··· Data provided
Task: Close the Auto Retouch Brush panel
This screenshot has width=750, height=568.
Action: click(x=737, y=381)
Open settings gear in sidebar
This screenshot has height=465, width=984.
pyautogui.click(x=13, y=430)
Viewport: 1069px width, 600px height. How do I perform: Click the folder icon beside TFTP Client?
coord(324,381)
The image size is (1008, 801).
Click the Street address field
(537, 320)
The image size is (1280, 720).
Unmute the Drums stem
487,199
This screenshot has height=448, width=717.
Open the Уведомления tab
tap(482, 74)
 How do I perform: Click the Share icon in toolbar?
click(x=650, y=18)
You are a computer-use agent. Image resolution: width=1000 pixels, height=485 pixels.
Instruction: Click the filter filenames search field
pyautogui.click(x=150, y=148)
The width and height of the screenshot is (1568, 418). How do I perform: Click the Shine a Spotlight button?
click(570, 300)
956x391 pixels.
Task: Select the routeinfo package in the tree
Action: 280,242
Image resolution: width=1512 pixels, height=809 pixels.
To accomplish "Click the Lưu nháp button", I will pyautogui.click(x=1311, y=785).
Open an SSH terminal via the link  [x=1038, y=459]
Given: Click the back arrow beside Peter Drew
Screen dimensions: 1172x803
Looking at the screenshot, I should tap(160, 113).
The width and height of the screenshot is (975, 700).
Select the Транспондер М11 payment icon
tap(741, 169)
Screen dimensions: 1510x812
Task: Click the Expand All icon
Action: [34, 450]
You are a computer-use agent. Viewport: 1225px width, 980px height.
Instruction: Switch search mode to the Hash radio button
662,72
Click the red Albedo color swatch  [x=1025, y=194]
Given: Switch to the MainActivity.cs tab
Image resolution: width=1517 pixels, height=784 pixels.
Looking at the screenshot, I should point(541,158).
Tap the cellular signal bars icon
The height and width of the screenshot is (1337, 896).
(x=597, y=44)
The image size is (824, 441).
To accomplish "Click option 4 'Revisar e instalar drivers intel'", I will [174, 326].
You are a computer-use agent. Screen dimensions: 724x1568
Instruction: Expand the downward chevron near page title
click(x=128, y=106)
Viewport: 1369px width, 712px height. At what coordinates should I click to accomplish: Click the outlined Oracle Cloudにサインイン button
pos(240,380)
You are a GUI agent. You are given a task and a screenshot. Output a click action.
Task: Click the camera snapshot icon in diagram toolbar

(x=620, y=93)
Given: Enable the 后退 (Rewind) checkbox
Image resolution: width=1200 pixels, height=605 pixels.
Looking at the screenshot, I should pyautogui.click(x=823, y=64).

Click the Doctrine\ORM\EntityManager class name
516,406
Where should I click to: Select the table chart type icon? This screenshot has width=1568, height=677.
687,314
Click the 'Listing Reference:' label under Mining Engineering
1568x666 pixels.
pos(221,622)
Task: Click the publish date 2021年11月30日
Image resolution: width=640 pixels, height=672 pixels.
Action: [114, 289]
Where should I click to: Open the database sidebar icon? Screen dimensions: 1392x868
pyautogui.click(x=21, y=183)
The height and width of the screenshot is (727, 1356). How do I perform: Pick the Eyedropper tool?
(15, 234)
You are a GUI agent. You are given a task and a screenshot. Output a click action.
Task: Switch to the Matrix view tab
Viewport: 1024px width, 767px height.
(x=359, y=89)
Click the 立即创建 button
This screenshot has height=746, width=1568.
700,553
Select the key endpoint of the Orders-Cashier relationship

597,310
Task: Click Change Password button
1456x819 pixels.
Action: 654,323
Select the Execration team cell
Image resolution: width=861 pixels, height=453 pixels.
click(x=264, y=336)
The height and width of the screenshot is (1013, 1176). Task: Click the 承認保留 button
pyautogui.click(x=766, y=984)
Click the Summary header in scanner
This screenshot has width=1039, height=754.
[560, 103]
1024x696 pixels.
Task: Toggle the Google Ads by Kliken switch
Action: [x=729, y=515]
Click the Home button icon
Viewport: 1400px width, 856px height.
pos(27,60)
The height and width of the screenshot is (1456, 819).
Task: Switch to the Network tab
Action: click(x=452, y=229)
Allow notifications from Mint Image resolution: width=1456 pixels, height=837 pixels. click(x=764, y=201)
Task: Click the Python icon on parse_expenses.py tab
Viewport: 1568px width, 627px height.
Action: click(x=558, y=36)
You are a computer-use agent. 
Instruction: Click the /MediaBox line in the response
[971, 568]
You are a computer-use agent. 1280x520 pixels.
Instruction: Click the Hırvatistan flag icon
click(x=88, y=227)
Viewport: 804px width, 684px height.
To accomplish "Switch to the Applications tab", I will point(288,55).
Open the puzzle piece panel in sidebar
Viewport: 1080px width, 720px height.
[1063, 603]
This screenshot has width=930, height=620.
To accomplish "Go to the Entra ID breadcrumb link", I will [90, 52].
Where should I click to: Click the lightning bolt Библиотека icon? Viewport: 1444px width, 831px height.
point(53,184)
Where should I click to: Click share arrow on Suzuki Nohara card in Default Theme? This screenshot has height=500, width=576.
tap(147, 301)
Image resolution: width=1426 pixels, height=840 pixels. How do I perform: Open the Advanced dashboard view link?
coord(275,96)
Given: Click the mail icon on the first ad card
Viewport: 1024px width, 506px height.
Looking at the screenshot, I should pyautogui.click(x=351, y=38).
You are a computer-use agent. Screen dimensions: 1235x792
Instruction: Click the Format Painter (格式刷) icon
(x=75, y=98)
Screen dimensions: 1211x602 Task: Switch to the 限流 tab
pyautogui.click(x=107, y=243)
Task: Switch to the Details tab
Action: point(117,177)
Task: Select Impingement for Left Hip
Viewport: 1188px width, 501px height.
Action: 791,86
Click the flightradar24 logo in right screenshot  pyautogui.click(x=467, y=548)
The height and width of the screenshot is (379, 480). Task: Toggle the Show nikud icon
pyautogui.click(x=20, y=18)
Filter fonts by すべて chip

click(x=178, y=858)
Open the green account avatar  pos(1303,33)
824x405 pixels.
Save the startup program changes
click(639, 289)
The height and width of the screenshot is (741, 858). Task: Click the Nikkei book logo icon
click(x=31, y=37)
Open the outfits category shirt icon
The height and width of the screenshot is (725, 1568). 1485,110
······
Task goal: Reproduce the records from the line with "Tap the cellular signal bars icon" up to and including the line with "click(x=128, y=106)", shifting every coordinate in the answers by adding 122. Keep all other lines, requests included, and all other numbers unchanged.

Solved problem:
Tap the cellular signal bars icon
The height and width of the screenshot is (1337, 896).
(x=719, y=166)
The image size is (824, 441).
To accomplish "Click option 4 'Revisar e instalar drivers intel'", I will [296, 448].
You are a computer-use agent. Screen dimensions: 724x1568
Instruction: Expand the downward chevron near page title
click(x=250, y=228)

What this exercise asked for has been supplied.